(Collected data entries)
- Opening Delimiter -
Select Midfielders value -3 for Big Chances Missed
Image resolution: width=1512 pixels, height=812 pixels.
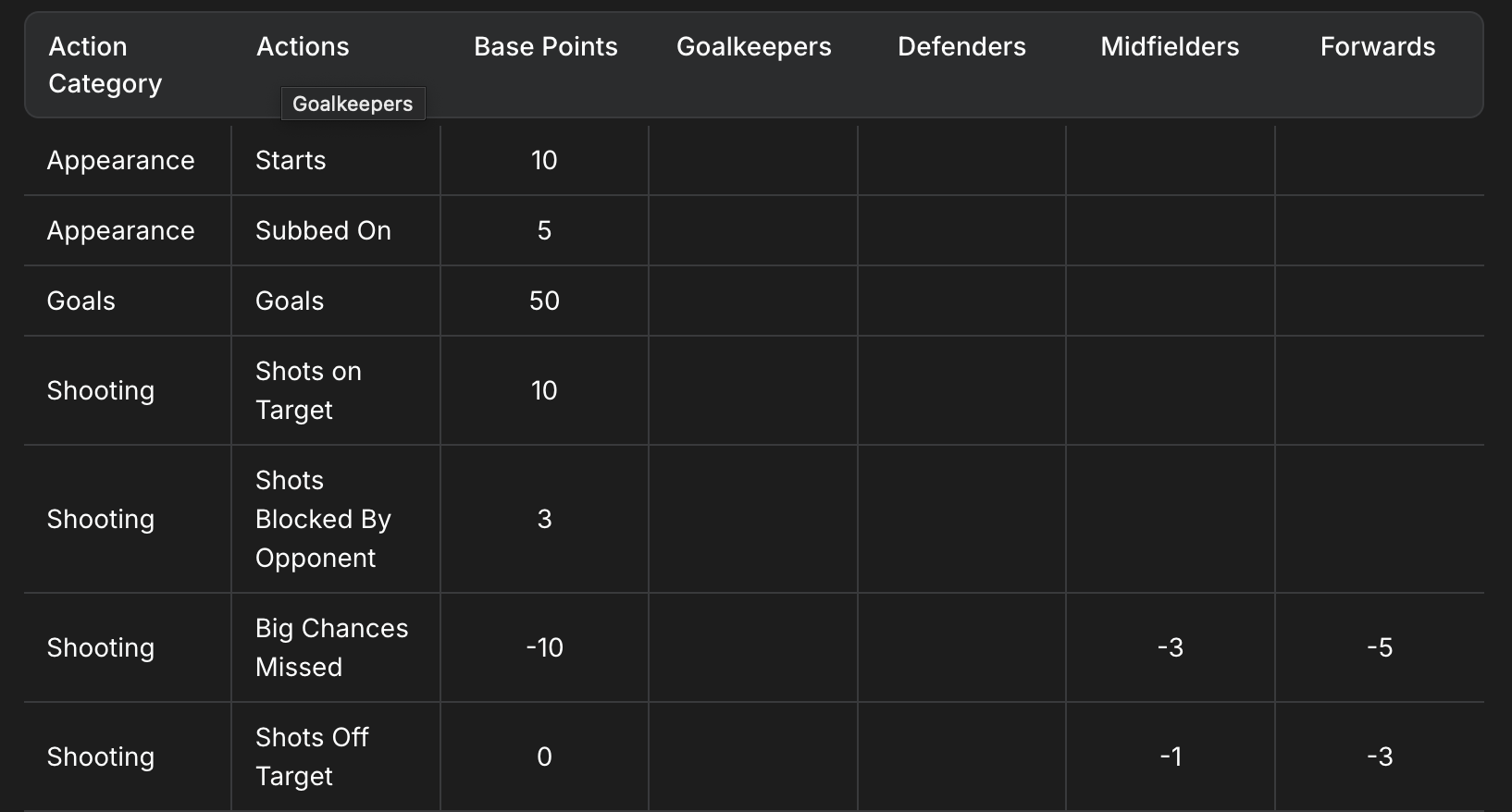(1171, 647)
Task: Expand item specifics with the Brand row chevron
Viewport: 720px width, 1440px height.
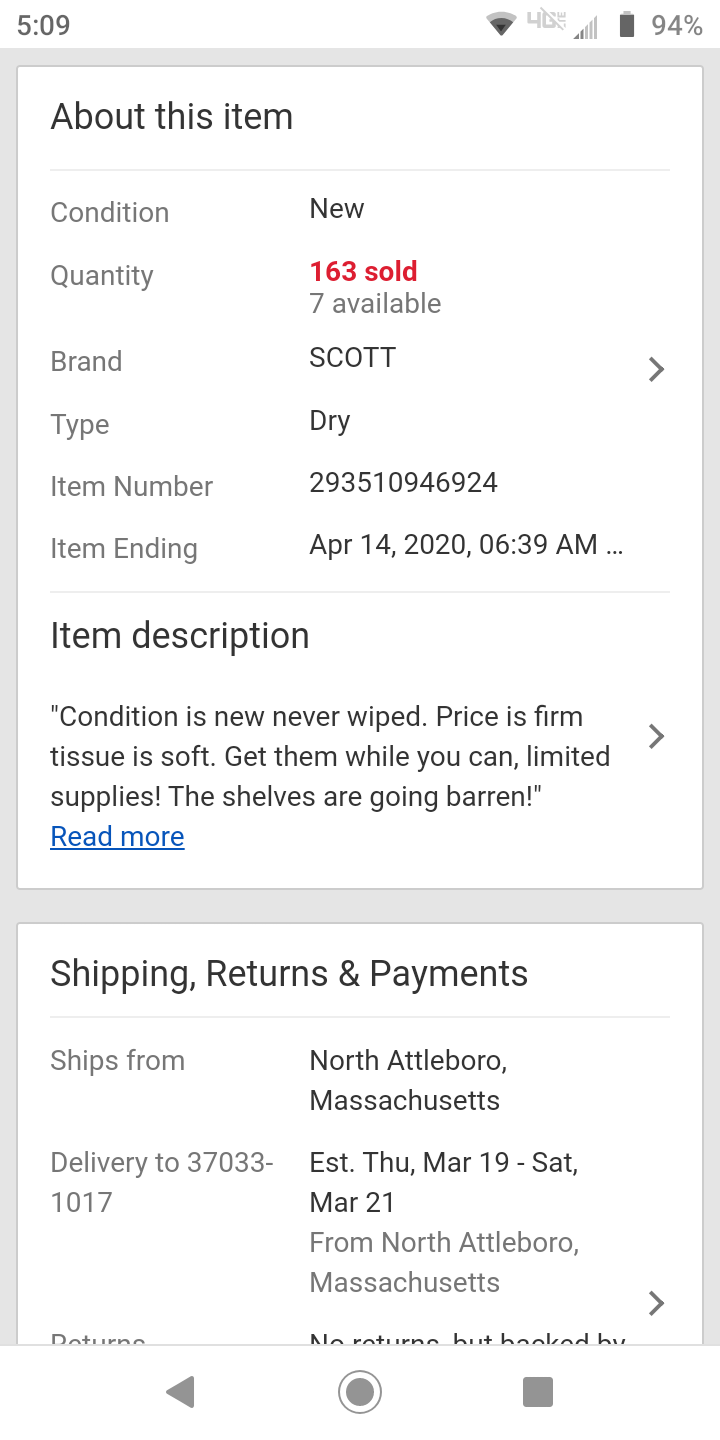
- Closing Delimiter -
Problem description -> Would you restate all of the data above word for word, omitting the pictures?

Problem solution ->
Select Midfielders value -3 for Big Chances Missed
Image resolution: width=1512 pixels, height=812 pixels.
(1171, 647)
Task: Expand item specifics with the Brand row chevron
Viewport: 720px width, 1440px height.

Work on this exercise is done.